▸ **DIRECTIONS**
Among the entries below, find the lines holding "header" and copy them.

▸ **Data entries**

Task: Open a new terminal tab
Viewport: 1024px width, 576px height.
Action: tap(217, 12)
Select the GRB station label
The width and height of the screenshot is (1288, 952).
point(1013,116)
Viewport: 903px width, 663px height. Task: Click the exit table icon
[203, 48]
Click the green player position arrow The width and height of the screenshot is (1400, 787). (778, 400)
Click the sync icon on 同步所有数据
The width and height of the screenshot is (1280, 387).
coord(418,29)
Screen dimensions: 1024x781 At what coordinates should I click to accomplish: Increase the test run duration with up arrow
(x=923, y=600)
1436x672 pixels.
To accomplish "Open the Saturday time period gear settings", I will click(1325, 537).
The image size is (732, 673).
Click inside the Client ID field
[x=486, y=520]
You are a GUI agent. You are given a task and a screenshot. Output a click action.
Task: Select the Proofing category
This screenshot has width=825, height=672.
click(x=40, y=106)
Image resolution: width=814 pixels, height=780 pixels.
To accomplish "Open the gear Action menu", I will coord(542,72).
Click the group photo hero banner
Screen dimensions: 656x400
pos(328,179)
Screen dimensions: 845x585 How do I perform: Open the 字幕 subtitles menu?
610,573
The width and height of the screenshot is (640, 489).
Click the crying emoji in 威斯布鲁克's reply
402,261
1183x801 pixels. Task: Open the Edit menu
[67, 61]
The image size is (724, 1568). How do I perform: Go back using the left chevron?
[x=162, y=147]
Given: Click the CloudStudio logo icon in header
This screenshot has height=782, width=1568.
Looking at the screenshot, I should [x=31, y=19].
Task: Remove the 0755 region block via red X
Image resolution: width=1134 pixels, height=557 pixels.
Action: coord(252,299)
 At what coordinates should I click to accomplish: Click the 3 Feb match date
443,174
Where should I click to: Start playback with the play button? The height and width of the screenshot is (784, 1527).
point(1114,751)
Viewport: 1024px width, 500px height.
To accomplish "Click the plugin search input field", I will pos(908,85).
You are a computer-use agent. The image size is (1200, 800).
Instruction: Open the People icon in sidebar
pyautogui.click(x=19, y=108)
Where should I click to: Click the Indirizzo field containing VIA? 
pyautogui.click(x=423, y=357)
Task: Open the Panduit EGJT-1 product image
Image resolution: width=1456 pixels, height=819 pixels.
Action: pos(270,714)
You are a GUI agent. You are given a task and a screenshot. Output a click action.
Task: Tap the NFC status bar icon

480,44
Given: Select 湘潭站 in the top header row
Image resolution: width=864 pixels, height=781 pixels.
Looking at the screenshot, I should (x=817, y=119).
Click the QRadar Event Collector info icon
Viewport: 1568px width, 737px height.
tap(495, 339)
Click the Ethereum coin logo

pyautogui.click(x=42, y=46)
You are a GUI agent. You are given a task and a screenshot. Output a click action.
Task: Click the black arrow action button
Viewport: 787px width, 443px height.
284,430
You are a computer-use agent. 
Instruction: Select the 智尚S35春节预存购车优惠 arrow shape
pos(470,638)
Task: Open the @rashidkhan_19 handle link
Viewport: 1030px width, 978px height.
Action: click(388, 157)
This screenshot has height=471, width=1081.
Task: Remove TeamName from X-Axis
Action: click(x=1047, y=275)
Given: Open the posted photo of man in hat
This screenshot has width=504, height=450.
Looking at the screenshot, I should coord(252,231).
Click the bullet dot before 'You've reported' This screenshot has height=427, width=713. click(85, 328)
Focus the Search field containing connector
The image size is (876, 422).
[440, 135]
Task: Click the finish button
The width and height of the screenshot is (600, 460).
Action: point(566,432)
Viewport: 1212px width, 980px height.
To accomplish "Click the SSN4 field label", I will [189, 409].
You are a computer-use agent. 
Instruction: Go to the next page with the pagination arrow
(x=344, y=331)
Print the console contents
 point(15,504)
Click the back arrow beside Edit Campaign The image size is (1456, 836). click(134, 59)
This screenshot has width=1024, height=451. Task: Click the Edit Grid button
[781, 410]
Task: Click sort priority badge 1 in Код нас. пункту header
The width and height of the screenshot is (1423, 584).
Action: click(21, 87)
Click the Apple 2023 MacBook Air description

▸ **PROBLEM SOLUTION**
Given: Click the CloudStudio logo icon in header
Given: Select 湘潭站 in the top header row
Task: Click sort priority badge 1 in Код нас. пункту header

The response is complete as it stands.